• DIRECTIONS
Retype the rows from the line with "780x394 pixels." up to and including the line with "pos(192,498)", keeping every character the same.

____

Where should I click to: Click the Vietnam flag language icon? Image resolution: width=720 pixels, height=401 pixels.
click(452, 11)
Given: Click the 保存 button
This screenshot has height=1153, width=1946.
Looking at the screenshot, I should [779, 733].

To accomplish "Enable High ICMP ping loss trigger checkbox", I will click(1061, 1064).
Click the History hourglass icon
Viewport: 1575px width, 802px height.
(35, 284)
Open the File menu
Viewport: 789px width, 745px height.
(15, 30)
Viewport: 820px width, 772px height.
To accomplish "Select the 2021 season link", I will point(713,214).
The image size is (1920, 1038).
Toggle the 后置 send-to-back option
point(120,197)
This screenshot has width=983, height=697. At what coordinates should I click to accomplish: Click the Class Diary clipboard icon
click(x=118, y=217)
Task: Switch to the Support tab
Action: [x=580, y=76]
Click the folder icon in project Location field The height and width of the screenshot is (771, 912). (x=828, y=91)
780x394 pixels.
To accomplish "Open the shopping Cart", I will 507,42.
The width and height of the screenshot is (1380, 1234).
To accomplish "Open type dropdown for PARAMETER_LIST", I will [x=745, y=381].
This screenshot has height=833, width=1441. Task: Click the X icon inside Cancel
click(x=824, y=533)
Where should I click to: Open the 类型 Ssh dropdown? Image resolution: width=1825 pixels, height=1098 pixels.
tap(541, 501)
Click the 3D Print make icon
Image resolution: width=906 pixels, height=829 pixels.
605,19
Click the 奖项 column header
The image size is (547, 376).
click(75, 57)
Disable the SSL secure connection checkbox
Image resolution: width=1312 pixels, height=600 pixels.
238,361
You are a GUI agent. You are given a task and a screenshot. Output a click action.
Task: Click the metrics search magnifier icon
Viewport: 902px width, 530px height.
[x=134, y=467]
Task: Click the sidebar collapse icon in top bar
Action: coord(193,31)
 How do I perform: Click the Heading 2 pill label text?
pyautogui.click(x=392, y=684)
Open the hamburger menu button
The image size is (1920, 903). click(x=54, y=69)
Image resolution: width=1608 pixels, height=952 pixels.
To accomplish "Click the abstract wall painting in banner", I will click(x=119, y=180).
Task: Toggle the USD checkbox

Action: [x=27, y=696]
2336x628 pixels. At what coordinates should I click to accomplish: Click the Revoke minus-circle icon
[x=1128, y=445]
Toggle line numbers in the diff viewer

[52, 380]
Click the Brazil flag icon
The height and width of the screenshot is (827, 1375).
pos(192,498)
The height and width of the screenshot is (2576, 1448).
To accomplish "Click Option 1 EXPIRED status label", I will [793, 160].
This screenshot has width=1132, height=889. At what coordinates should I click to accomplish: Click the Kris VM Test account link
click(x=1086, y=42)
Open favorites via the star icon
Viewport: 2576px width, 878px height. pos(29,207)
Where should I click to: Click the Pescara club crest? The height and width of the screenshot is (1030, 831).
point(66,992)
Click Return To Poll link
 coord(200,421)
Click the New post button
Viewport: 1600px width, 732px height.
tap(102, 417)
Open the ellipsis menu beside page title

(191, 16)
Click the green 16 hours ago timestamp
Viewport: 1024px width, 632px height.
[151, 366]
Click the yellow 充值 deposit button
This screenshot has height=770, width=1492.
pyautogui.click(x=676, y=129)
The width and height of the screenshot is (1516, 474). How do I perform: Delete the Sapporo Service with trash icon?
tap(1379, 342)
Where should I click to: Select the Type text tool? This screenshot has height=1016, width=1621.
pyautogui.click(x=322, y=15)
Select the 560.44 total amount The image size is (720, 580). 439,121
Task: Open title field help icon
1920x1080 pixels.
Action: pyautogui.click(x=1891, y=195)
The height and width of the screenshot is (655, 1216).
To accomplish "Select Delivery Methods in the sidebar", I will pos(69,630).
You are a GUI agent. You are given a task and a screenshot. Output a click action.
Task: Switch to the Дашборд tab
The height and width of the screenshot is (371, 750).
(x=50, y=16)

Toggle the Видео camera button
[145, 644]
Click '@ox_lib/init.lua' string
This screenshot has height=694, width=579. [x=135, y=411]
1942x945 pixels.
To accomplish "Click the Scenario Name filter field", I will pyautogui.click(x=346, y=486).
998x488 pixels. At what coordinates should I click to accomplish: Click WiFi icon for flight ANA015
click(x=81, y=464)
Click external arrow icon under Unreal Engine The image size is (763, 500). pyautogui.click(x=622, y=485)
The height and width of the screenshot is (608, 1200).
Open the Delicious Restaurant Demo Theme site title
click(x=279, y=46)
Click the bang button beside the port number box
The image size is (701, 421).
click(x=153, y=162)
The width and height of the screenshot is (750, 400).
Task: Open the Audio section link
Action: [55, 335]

____

• WORKED ANSWER
780x394 pixels.
To accomplish "Open the shopping Cart", I will 507,42.
The width and height of the screenshot is (1380, 1234).
To accomplish "Open type dropdown for PARAMETER_LIST", I will [x=745, y=381].
This screenshot has height=833, width=1441. Task: Click the X icon inside Cancel
click(x=824, y=533)
Where should I click to: Open the 类型 Ssh dropdown? Image resolution: width=1825 pixels, height=1098 pixels.
tap(541, 501)
Click the 3D Print make icon
Image resolution: width=906 pixels, height=829 pixels.
605,19
Click the 奖项 column header
The image size is (547, 376).
click(75, 57)
Disable the SSL secure connection checkbox
Image resolution: width=1312 pixels, height=600 pixels.
238,361
You are a GUI agent. You are given a task and a screenshot. Output a click action.
Task: Click the metrics search magnifier icon
Viewport: 902px width, 530px height.
[x=134, y=467]
Task: Click the sidebar collapse icon in top bar
Action: coord(193,31)
 How do I perform: Click the Heading 2 pill label text?
pyautogui.click(x=392, y=684)
Open the hamburger menu button
The image size is (1920, 903). click(x=54, y=69)
Image resolution: width=1608 pixels, height=952 pixels.
To accomplish "Click the abstract wall painting in banner", I will click(x=119, y=180).
Task: Toggle the USD checkbox

Action: [x=27, y=696]
2336x628 pixels. At what coordinates should I click to accomplish: Click the Revoke minus-circle icon
[x=1128, y=445]
Toggle line numbers in the diff viewer

[52, 380]
Click the Brazil flag icon
The height and width of the screenshot is (827, 1375).
pos(192,498)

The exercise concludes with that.